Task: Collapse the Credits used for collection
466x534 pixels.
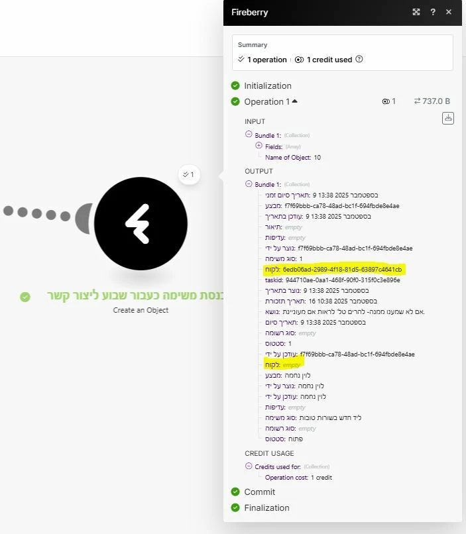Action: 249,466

□ □ □ □

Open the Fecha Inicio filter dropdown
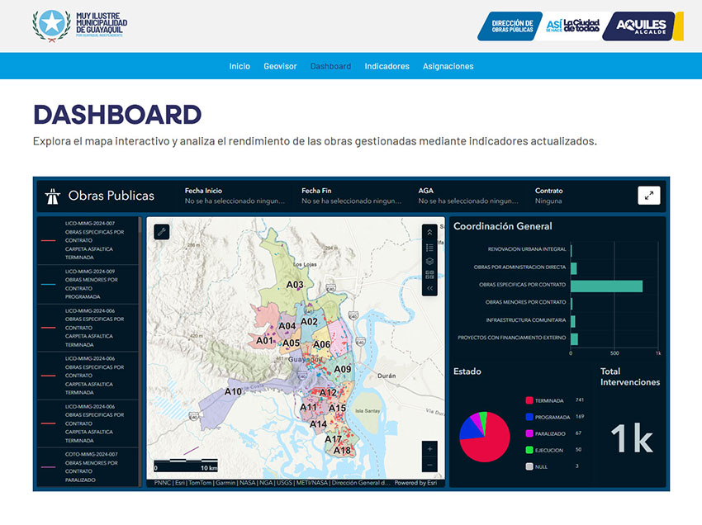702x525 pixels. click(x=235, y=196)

□ □ □ □

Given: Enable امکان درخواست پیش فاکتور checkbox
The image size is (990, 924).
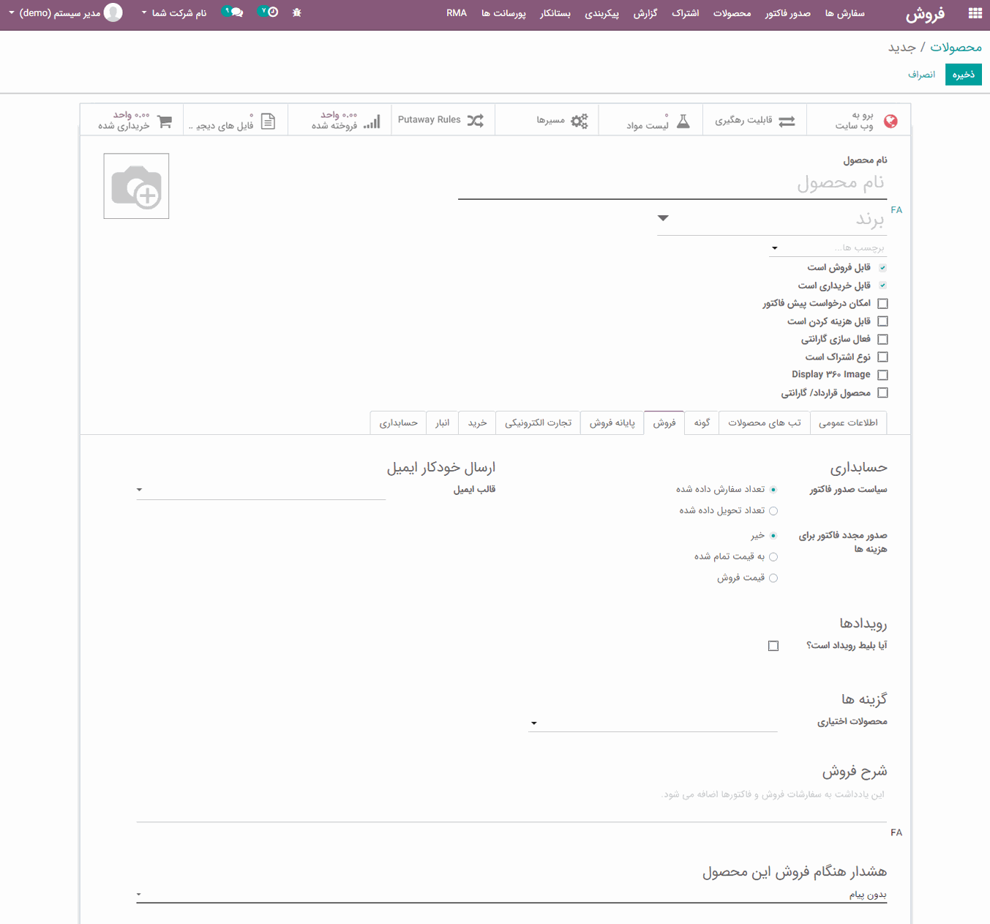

□ □ □ □

**BRIEF**
Go to the line in the material above that contains "Given: Enable امکان" and copy exactly from there through the line that contains "The image size is (990, 924).", stopping after it.

**YOUR SOLUTION**
Given: Enable امکان درخواست پیش فاکتور checkbox
The image size is (990, 924).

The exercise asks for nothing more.